Getting to the ruins is no small feat and is 10 km longer than the trek to Machu Picchu on the famed Inca Trail. It is a grueling trek in part, with 8km’s of endless switchbacks to reach the campsite close to the ruins. Despite being larger than Machu Picchu, only about 30% of the ruins have been cleared, revealing some truly unique discerning features. Decorating the sides of some of the terraces, are white inlaid rocks creating the shape of Llama. In other places, the rocks are used to create the shape of a woman.

While about 3000 tourists pour into Machu Picchu each day, other ruins, no less beautiful lie deserted; visited by few and unknown to many. One of these is Choquequirao said to have once housed about 150 people and totally self sufficient in terms of food and water. Extensive terracing spans the ruins which hug the side of the Capuliyochill, the top of which was leveled off by the Inca to create a flat platform 30by 50 m wide.
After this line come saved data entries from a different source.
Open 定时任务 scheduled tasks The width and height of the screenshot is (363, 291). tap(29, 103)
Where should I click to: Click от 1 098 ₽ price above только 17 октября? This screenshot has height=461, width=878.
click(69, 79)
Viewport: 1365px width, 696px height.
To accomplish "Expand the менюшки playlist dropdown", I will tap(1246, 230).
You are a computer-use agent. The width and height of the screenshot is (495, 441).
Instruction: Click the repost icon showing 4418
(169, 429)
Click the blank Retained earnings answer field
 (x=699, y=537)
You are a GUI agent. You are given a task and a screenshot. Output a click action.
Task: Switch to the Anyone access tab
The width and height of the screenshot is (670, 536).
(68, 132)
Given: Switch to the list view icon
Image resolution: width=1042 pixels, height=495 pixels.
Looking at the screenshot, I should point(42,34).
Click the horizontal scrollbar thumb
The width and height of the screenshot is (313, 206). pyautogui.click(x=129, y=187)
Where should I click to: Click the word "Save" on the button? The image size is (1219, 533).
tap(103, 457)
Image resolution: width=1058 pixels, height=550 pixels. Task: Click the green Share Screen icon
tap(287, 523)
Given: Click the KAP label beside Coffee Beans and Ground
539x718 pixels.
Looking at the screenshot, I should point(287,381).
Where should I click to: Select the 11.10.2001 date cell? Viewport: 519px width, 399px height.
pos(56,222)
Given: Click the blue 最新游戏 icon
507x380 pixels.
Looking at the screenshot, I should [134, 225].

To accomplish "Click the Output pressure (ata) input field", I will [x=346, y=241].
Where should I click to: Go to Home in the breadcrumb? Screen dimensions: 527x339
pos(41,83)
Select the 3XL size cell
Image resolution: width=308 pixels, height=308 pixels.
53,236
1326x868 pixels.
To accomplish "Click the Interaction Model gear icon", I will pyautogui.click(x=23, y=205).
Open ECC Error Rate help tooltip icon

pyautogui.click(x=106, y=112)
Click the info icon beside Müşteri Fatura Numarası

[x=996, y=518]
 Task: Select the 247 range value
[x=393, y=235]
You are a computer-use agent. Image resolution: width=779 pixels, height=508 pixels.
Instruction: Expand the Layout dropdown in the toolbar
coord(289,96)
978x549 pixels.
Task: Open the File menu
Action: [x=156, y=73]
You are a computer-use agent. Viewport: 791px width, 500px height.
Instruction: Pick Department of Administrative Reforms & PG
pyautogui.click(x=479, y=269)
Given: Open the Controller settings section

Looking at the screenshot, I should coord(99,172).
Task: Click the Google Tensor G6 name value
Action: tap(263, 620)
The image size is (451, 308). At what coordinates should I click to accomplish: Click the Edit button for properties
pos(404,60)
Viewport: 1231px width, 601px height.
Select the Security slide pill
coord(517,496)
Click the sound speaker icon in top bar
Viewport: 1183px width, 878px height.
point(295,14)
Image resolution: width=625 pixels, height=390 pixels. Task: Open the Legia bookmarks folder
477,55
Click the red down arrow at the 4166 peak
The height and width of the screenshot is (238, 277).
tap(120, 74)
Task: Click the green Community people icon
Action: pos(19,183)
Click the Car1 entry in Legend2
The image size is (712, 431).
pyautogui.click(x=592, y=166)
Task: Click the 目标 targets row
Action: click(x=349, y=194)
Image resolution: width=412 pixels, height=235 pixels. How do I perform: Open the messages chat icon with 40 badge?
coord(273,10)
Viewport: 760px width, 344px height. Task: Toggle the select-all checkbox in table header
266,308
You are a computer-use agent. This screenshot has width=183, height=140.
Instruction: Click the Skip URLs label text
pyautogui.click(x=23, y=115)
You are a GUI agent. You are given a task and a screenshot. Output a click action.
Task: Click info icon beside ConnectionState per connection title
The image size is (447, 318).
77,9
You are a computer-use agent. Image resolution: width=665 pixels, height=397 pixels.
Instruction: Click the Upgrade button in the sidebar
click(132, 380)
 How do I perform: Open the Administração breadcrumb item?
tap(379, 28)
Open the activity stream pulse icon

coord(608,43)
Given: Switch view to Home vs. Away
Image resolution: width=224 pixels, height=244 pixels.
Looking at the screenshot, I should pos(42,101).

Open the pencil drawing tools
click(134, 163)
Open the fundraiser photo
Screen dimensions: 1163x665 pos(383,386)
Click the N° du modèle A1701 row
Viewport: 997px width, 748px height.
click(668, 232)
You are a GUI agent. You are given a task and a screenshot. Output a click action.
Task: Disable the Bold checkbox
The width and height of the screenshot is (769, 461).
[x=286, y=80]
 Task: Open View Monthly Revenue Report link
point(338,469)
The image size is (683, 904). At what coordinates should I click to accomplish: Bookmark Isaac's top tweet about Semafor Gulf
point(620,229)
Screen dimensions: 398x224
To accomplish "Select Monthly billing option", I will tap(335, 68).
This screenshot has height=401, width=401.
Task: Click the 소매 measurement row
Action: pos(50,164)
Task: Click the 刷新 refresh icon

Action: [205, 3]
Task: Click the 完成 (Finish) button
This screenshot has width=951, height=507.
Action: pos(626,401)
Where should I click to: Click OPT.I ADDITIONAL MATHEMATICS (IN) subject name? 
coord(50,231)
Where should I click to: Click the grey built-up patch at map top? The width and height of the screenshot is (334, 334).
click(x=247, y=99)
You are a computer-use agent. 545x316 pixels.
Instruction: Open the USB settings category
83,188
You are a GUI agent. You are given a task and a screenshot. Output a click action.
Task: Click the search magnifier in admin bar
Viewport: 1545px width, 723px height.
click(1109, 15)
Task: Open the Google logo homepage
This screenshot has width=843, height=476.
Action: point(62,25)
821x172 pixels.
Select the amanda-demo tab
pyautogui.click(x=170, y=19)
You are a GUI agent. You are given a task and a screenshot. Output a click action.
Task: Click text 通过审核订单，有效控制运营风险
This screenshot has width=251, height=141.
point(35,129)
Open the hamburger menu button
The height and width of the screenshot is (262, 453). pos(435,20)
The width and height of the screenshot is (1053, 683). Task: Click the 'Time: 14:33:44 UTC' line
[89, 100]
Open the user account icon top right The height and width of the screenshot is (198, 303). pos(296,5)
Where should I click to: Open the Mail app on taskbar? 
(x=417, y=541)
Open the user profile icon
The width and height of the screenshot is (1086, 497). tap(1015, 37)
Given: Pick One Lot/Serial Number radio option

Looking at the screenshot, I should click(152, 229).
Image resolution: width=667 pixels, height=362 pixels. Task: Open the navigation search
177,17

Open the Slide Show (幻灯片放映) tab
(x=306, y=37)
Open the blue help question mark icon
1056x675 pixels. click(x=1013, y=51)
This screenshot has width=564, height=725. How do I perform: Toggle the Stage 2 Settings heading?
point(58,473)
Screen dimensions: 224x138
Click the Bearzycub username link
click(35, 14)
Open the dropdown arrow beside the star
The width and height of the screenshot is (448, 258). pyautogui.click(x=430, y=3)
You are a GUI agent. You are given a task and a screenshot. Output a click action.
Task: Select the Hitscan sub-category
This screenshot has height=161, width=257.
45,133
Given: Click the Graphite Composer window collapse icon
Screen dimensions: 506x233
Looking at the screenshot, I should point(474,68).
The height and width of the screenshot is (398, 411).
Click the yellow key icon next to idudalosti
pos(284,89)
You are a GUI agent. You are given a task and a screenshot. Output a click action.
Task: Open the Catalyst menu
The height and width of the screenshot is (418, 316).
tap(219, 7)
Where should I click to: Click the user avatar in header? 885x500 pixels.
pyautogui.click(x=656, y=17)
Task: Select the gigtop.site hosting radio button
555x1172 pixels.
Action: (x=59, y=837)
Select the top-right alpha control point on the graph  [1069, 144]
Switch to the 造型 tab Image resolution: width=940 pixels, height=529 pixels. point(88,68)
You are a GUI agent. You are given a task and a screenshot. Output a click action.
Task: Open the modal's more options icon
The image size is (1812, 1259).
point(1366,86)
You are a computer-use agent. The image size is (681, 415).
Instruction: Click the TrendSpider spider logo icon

In the northern part of the country almost 1000km away from Machu Picchu, stands another unknown hero, the citadel fortress of Kuelap. This massive complex spans 110m x 600m and comprises hundreds of stone buildings in varying stages of ruin. With its characteristic high yellow walled entrance and green grasses shimmering in the sunlight, it sits on lofty heights of 3000m and looks down over the Urubamba valley below. Getting to the ruins does not need to involve endless kilometers of uphill trudging; well, not if you take the tour bus. The Peruvian Government plans to make this the “second Machu Picchu” and if plans to install a cable car up to the ruins go ahead, as with Choquequirao, it soon will be.

Apart from being master builders of terracing, the Inca were also gifted in hydro engineering and the 3500m high Tipón is all about honouring water and the life it provides. Harnessing water from a spring high up in the mountain, the engineers of Tipón constructed 12 terraces with stone lined aqueducts to bring water down a total of 130m in altitude, from 1.35km away. Path and stairs were laid alongside the aqueducts, snaking their way up steep hill sides in places with a 30% gradient. These ruins are remarkably peaceful with a serene stillness about them.

The ancient Peruvians ability to harness water was not restricted entirely to agriculture, and while these are not, in reality, considered ruins, they are certainly an incredible sight and said to possibly pre-dates the Inca Empire. At the end of a remote dusty road near the town of Moras hundreds of kilometres from the sea, at an altitude of 3800m, lies a whitewashed mountain. Hundreds of terraces grace the hillsides, built solely for the purpose of harnessing salt. Each salt pond, is roughly 30cm and measures 2×2 metres. Narrow funnels channel water from one pond to the other down the side of the mountain. The ponds are individually owned by about 600-700 families and the salt is gathered by hand into large bags, where it is carried up to the top and transported to the nearby town by donkeys.